We likewise reject appellants' arguments that the testimonial evidence of the two female accomplice witnesses was the fruit of an unlawful search incident to an illegal arrest. Even assuming, arguendo, the lack of probable cause for the arrest, appellants have no standing to challenge the invasion of another's rights. As the Supreme Court has noted:
"The established principle is that suppression of the product of a Fourth Amendment violation can be successfully urged only by those whose rights were violated by the search itself, not by those who are aggrieved solely by the introduction of damaging evidence. Coconspirators and codefendants have been accorded no special standing."

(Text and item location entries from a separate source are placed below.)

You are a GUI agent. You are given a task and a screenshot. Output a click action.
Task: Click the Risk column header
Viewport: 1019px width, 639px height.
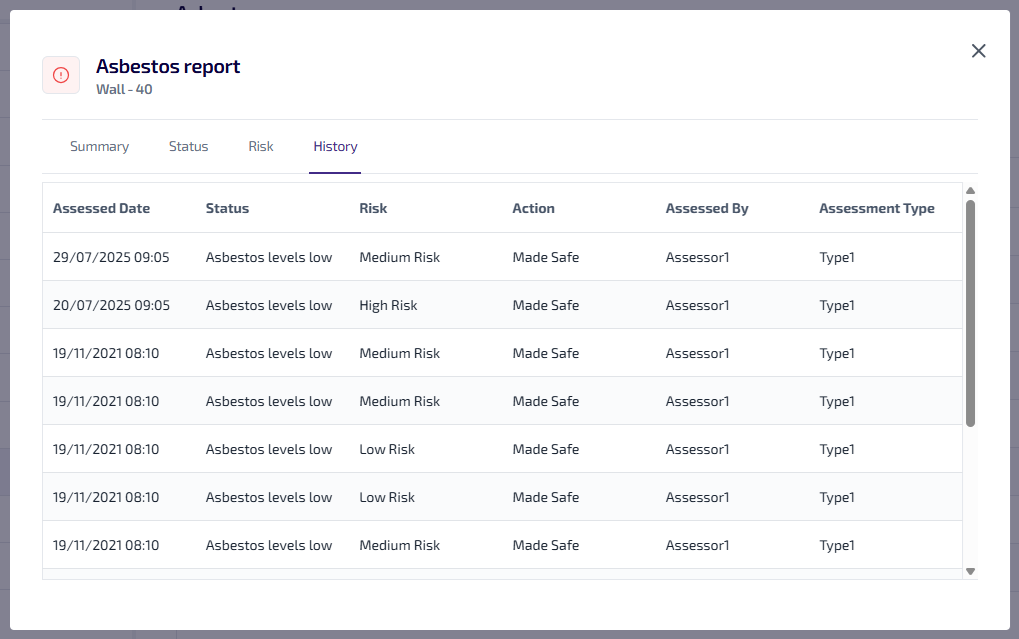pyautogui.click(x=373, y=208)
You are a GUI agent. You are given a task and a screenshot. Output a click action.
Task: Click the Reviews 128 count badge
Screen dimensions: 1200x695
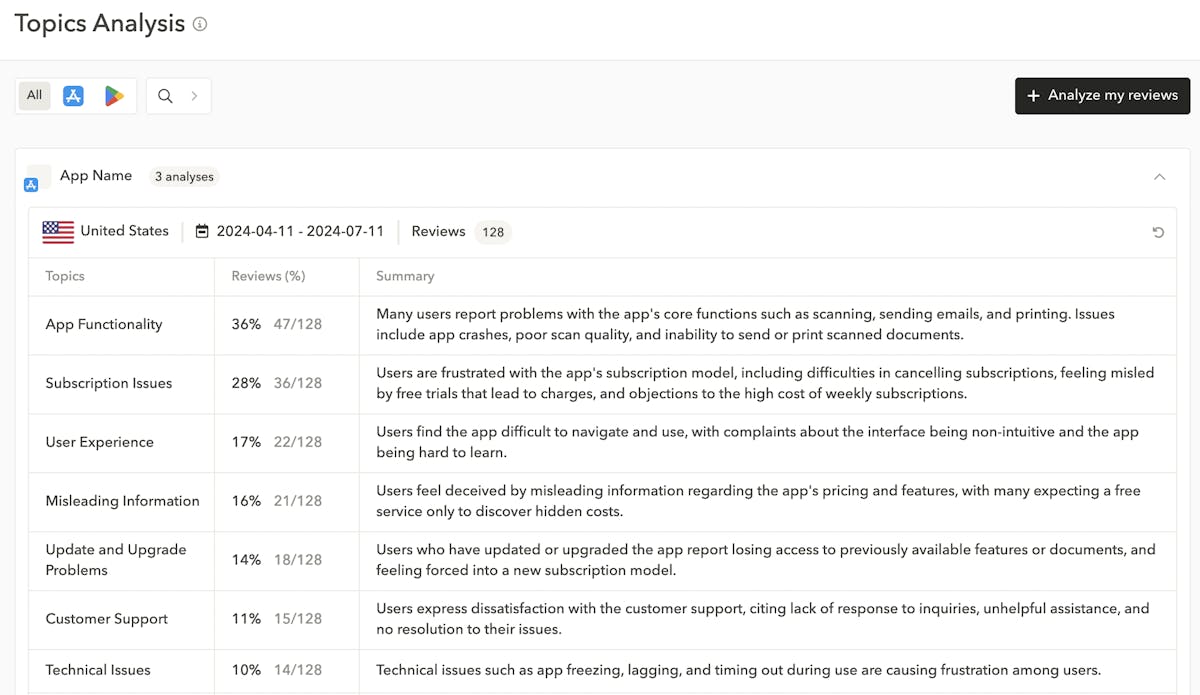(492, 232)
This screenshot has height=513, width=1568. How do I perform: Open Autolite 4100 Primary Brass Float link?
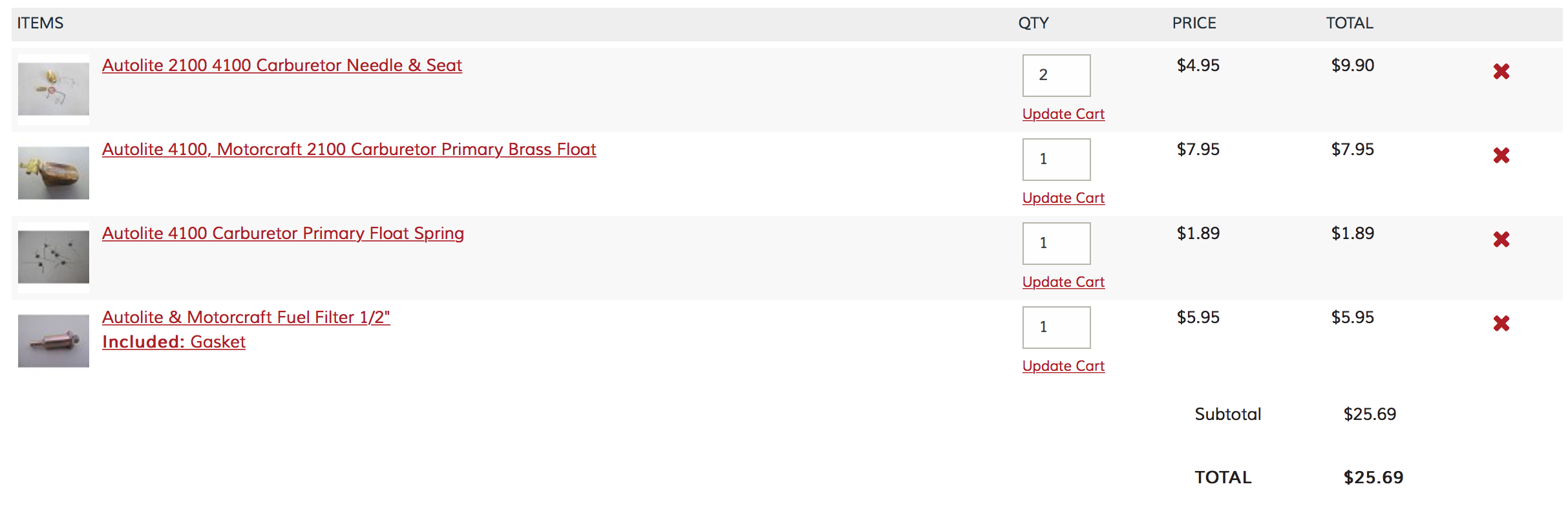349,149

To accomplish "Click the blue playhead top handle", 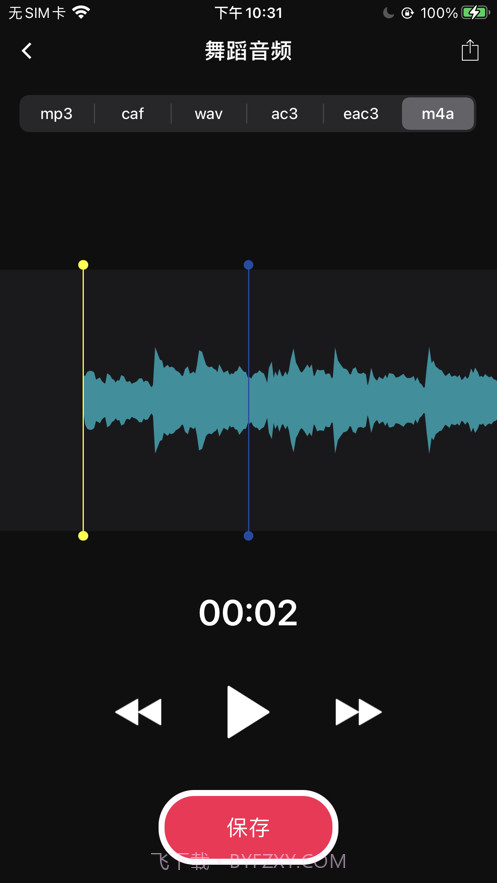I will coord(248,265).
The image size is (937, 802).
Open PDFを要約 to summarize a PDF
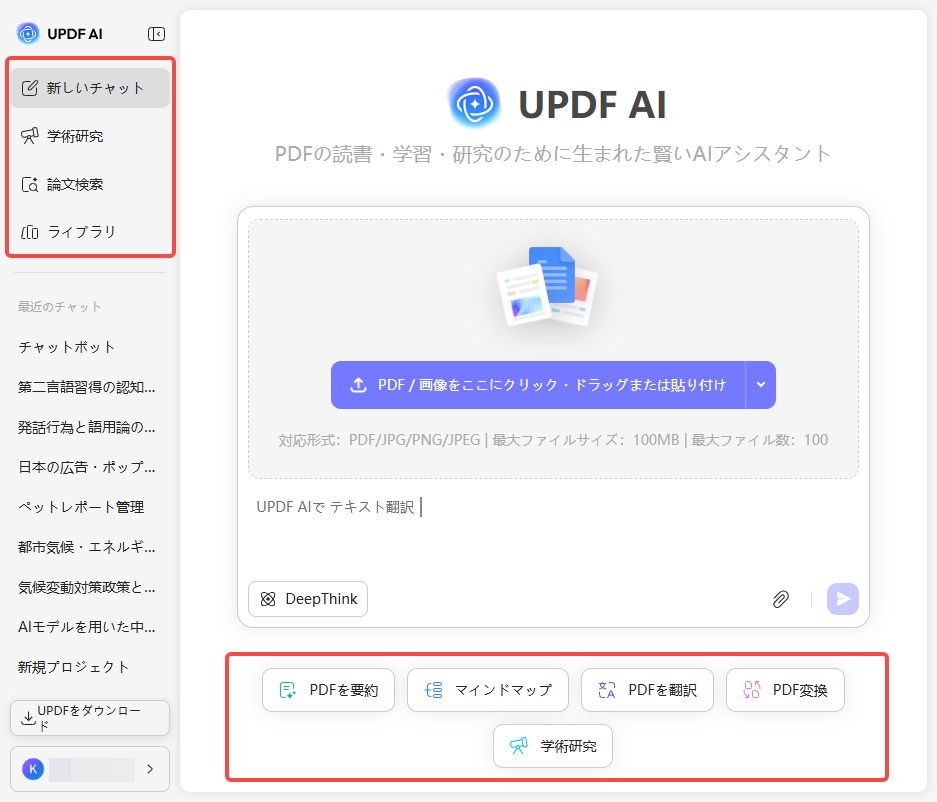[328, 689]
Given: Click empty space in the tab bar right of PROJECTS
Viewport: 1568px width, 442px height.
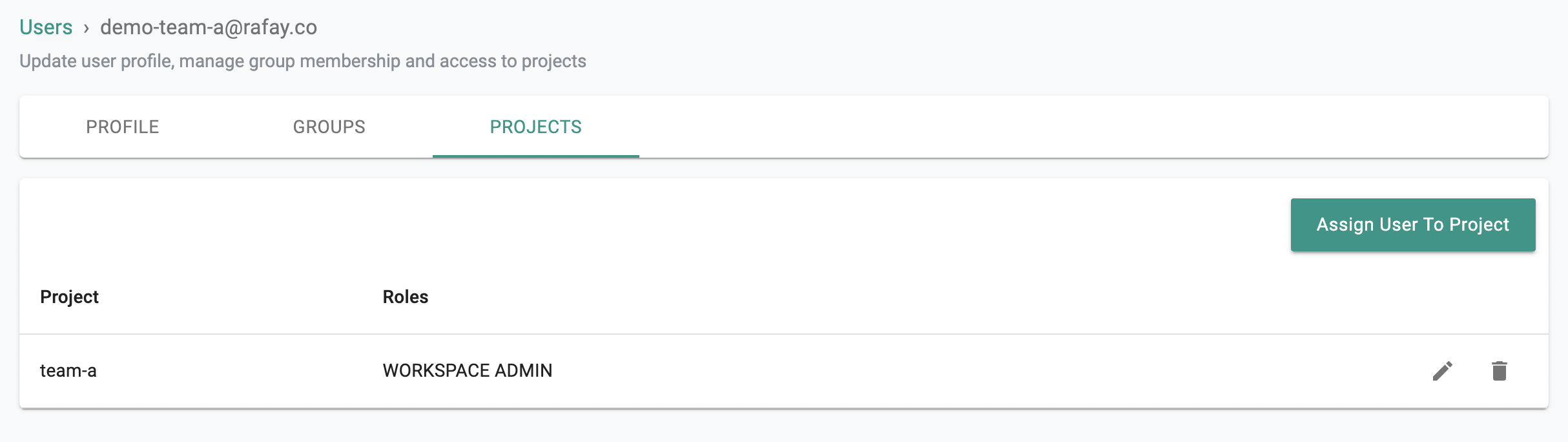Looking at the screenshot, I should coord(1091,127).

Alderman v. United States, 394 U.S. 165, 171, 89 S. Ct. 961, 965, 22 L. Ed. 2d 176 (1969). Fourth Amendment rights are personal rights which may not be vicariously asserted. Alderman, supra, at 174, 89 S. Ct. 961.
444 F.2d at 424.
In United States v. Miller, 145 U.S.App.D.C. 312, 449 F.2d 974 (1971), the defendant challenged the drawer search in a doctor's office, to which defendant had fled. Although the court held that the defendant had standing to challenge the police officer's entry into the suite itself, it denied him standing to object to a search of the drawer. The court said:
Appellant, however, has no standing to challenge the search that produced Dr. Roberts' gun. "The established principle is that suppression of the product of a Fourth Amendment violation can be successfully urged only by those whose rights were violated by the search itself, not by those who are aggrieved solely by the introduction of damaging evidence." Alderman v. United States, 394 U.S. 165, 171-172, 89 S. Ct. 961, 965, 22 L. Ed. 2d 176 (1969). Of course, as a person lawfully on the premises, appellant has standing to challenge the officers' entry into the suite itself. Jones v. United States, 362 U.S. 257, 267, 80 S. Ct. 725, 4 L. Ed. 2d 697 (1960). But appellant's own testimony establishes that he had no authority to open or use the drawer in which the gun was found, nor is there any suggestion that the gun itself belonged to him. Consequently, even if the search or seizure of the gun were unlawful, appellant has not established that "he himself was the victim of an invasion of privacy." Jones v. United States, supra at 261, 80 S. Ct. at 731.
449 F.2d at 977.
An analogy may be drawn between this case and wiretap cases which hold that a defendant lacks standing to suppress on constitutional grounds a wiretapped conversation to which he was not a party obtained from a wire in which he had no possessory interest. See, e. g., Alderman v. United States, supra ; United States v. Coley, 441 F.2d 1299 (5th Cir.), cert. denied, 404 U.S. 867, 92 S. Ct. 85, 30 L. Ed. 2d 111 (1971). A defendant cannot suppress the fruits of a conversation between other persons overheard by the authorities. United States v. Armocida, 515 F.2d 29 (3d Cir. 1975).
Finally defendant Allen contends that at trial he was denied effective assistance of counsel. Six months after undertaking the case, and within two months of trial, Allen's retained counsel moved to withdraw. The trial court denied the motion. Allen argues that his trial attorney was not prepared and did not have the ability to prepare for the trial because the attorney disassociated with his law firm prior to trial, was not employed by another firm, did not live in the situs state of the trial, and did not have legal facilities at his disposal. Although the trial court's denial may have inconvenienced counsel, on our review of the arguments presented and of the record in this case, it is not demonstrated that Allen's trial counsel rendered ineffective assistance.